Hash Code and Checksum - what's the difference?

I would say that a checksum is necessarily a hashcode. However, not all hashcodes make good checksums.

A checksum has a special purpose --- it verifies or checks the integrity of data (some can go beyond that by allowing for error-correction). "Good" checksums are easy to compute, and can detect many types of data corruptions (e.g. one, two, three erroneous bits).

A hashcode simply describes a mathematical function that maps data to some value. When used as a means of indexing in data structures (e.g. a hash table), a low collision probability is desirable.

There is a different purpose behind each of them:

• Hash code - designed to be random across its domain (to minimize collisions in hash tables and such). Cryptographic hash codes are also designed to be computationally infeasible to reverse.
• Check sum - designed to detect the most common errors in the data and often to be fast to compute (for effective checksumming fast streams of data).

In practice, the same functions are often good for both purposes.
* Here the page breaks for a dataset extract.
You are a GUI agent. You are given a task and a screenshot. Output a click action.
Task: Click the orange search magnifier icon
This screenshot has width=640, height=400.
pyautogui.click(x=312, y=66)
In particular, a cryptographically strong hash code is a good checksum (it is almost impossible that a random error will break a strong hash function), if you can afford the computational cost.
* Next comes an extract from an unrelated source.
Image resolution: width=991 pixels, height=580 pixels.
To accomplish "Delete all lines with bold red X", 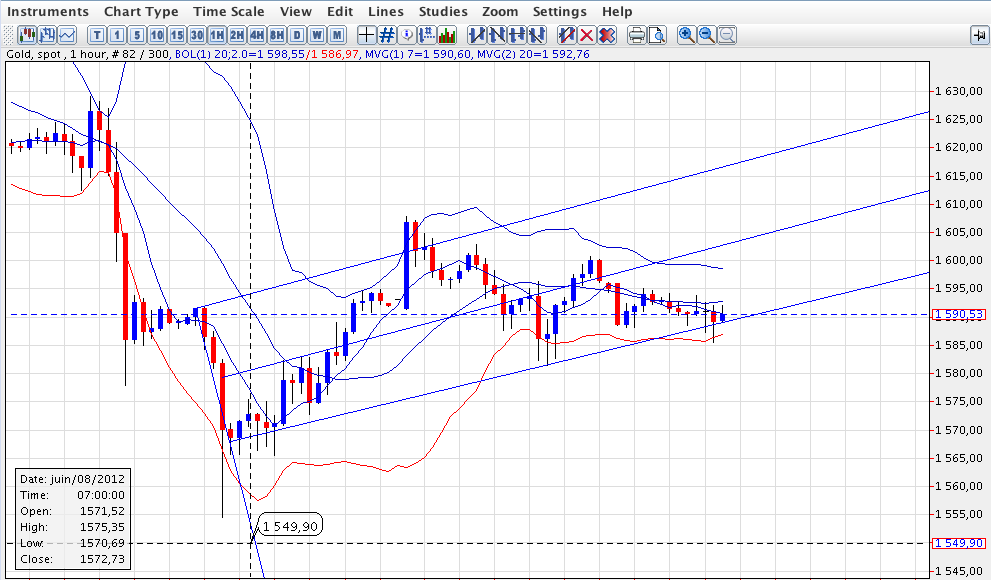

There are indeed some differences:

• Checksums just need to be different when the input is different (as often as possible), but it's almost as important that they're fast to compute.
• Hash codes (for use in hashtables) have the same requirements, and additionally they should be evenly distributed across the code space, especially for inputs that are similar.
• Cryptographic hashes have the much more stringent requirement that given a hash, you cannot construct an input that produces this hash. Computation times comes second, and depending on the applicatin it may even be desirable for the hash to be very slow to compute (in order to combat brute force attacks).